PREPARATION OF MATHANTHAILAM MEDIATED ZNONPS AND IT'S ANTIMICROBIAL, ANTI-INFLAMMATORY ACTIVITY AND CELL VIABILITY USING MTT ASSAY

Abstract

Zinc oxide nanoparticles (ZnONPs), mediated by Maththan Oil, were rigorously evaluated for their antimicrobial and anti-inflammatory potentials, alongside an assessment of cytotoxicity, across several bioassays. The research specifically targeted the antibacterial efficacy of ZnONPs against diverse bacterial strains such as Staphylococcus aureus, Escherichia coli, Enterococcus faecalis, and Pseudomonas sp., employing the agar well diffusion method. A dose-dependent escalation in the zones of inhibition was meticulously recorded, signifying robust antibacterial action; the zones ranged from 20 mm to a substantial 40 mm as concentrations of Maththan Oil were incrementally increased from 25 µg/mL to 100 µg/mL.

Concurrently, the anti-inflammatory properties of these nanoparticles were quantified through the inhibition of Bovine Serum Albumin (BSA) denaturation. The results illuminated a pronounced dose-dependent anti-inflammatory activity, with up to 75% inhibition of protein denaturation at a concentration of 50 µg/mL, highlighting the nanoparticles' significant potential for pharmaceutical applications where modulation of inflammatory responses is paramount.

Further explorations into the cytotoxic impacts of MaththanThailam mediated ZnONPs were conducted using an MTT assay on murine fibroblast cells (3T3-L1). This assay delineated a clear dose-dependent cytotoxicity, where cell viability was moderately high at lower concentrations but exhibited a marked reduction at higher dosages, declining to 69% at 100 µg/mL.

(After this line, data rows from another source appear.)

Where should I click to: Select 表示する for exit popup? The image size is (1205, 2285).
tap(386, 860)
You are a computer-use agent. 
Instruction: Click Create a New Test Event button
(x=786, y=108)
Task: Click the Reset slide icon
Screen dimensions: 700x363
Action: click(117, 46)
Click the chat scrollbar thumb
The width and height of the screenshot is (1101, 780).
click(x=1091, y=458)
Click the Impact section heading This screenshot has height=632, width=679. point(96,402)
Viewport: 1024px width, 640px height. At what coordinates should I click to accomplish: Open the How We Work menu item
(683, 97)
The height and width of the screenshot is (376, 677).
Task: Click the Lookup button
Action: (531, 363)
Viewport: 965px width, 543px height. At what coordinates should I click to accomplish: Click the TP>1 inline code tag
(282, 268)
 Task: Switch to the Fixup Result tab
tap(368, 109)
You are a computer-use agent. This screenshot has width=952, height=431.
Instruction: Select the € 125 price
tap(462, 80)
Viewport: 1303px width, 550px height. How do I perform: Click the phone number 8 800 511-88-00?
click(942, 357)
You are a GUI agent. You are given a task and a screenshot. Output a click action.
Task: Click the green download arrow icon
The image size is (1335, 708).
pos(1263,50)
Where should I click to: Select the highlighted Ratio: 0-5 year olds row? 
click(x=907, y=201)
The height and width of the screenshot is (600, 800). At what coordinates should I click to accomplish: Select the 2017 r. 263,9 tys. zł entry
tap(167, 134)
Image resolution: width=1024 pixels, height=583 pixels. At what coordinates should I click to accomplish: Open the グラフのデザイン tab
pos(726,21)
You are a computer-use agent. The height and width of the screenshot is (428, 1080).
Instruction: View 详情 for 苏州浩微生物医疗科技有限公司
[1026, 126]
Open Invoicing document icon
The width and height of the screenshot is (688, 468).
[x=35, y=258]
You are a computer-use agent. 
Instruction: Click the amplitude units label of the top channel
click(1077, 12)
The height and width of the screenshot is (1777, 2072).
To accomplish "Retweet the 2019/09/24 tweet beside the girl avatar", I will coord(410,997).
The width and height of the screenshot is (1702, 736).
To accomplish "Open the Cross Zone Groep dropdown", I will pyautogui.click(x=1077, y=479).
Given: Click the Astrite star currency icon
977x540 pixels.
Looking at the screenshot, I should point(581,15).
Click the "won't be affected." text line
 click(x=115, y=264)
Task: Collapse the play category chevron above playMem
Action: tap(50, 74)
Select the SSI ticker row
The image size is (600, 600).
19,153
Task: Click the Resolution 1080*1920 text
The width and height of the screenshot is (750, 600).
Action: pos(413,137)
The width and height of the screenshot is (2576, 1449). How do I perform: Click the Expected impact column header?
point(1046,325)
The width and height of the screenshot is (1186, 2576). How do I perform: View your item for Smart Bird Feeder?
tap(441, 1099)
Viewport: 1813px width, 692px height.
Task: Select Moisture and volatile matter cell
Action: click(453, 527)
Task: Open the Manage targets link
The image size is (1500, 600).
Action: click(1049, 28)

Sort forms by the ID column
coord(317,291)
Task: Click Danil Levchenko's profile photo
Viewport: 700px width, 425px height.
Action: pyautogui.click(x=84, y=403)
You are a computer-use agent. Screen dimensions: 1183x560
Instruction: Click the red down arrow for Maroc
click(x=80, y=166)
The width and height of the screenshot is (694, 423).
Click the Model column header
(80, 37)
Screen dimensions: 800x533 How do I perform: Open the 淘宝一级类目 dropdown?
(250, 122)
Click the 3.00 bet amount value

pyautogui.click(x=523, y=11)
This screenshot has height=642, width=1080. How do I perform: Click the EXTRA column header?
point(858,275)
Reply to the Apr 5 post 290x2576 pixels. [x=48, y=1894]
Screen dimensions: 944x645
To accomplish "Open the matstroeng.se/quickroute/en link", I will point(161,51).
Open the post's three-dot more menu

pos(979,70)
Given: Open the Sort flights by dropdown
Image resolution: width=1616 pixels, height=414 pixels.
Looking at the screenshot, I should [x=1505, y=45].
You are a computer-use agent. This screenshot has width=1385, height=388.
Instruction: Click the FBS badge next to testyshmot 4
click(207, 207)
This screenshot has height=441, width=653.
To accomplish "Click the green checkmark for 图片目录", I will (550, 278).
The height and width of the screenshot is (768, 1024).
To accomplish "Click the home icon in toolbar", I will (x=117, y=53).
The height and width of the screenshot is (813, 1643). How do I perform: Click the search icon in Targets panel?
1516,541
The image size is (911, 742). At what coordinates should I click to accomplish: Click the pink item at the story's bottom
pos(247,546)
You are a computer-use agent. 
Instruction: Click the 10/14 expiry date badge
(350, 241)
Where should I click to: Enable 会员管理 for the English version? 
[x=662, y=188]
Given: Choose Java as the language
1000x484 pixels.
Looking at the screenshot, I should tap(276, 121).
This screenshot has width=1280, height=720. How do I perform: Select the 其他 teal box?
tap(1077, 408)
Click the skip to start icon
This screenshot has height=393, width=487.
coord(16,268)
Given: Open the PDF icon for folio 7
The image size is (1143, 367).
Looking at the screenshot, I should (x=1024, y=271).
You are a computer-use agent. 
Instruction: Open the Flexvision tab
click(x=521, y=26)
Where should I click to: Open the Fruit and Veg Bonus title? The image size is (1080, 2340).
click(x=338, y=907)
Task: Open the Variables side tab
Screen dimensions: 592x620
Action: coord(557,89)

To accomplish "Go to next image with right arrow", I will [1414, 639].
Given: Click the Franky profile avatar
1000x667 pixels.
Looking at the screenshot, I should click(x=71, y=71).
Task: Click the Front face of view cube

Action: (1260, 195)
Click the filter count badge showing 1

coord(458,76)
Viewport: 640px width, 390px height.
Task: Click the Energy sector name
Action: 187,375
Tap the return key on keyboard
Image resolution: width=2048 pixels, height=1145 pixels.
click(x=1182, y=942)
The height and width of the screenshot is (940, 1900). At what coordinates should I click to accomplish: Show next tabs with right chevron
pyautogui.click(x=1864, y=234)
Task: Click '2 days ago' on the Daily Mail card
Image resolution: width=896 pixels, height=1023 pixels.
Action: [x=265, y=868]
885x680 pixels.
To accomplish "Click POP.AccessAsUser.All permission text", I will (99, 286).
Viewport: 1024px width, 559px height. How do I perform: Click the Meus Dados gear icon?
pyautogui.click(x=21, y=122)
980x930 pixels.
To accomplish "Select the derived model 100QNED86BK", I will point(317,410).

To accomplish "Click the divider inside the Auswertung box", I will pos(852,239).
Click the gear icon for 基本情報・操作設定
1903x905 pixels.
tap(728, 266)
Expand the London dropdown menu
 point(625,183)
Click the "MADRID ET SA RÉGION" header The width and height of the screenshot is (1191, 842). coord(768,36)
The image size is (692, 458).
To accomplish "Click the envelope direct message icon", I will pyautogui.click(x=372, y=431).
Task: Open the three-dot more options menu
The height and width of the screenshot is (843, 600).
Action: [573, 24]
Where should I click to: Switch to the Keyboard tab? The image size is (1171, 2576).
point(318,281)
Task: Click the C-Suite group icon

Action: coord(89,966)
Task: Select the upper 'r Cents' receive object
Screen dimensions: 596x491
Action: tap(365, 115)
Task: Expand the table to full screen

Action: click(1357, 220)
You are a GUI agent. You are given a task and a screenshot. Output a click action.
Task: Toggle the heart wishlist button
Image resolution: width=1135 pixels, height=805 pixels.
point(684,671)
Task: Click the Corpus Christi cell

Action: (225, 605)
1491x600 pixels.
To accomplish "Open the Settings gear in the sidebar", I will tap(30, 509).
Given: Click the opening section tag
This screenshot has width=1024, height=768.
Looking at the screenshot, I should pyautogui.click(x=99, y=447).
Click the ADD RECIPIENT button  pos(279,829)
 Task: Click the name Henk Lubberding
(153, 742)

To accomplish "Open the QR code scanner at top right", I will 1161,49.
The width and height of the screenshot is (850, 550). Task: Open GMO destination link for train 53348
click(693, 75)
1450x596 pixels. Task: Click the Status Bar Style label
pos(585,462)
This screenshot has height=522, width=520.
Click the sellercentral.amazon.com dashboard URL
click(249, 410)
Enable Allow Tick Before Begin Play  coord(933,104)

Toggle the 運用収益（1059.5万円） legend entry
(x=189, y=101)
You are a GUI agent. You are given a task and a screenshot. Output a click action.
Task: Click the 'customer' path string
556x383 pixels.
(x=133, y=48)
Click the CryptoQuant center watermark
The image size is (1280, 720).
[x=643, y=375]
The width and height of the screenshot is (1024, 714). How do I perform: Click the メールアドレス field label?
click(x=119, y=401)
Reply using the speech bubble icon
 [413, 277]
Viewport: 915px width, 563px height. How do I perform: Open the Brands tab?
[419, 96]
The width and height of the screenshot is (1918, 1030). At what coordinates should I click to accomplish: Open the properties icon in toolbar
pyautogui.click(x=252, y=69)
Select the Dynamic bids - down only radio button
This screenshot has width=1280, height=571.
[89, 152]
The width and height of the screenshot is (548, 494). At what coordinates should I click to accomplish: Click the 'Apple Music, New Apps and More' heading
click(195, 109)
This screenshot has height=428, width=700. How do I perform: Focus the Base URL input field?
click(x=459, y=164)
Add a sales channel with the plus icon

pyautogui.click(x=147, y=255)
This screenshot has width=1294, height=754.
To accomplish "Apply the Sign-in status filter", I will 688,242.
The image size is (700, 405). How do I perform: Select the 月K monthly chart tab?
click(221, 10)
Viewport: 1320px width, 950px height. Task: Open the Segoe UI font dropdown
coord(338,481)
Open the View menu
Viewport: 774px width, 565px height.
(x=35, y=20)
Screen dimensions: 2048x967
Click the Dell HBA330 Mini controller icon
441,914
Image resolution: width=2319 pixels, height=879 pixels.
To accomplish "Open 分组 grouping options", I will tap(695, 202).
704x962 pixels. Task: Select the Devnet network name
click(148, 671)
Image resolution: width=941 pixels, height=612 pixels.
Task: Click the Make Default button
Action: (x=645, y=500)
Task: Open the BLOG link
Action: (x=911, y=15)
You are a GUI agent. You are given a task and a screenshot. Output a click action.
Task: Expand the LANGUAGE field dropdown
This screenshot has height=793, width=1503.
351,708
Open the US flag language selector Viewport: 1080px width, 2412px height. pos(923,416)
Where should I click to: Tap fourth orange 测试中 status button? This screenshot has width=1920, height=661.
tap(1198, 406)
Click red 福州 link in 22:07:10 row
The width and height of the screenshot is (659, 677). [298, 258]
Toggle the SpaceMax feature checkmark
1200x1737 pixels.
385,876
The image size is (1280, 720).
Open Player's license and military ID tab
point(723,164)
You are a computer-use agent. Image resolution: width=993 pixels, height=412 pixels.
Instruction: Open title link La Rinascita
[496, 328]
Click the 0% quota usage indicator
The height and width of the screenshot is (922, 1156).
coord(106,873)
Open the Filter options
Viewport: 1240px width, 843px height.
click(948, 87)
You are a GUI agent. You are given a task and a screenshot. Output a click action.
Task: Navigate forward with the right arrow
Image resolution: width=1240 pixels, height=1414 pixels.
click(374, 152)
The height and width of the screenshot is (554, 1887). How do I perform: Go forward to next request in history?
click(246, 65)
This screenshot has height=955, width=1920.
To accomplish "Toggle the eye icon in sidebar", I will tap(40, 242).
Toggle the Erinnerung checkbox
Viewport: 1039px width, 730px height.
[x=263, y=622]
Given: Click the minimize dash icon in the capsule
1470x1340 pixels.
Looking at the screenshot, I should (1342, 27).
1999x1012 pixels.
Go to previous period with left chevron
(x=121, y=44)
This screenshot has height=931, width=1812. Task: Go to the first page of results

These comprehensive evaluations not only underscore the dual functionality of Maththan Oil mediated ZnONPs exemplified by potent antibacterial and anti-inflammatory activities but also delineate their cytotoxic profile at elevated concentrations, warranting further investigative and clinical studies to elucidate their mechanisms of action and potential therapeutic applications. This study provides a foundational impetus for subsequent translational research aimed at harnessing the therapeutic efficacies of ZnONPs in managing bacterial infections and inflammatory conditions within clinical settings.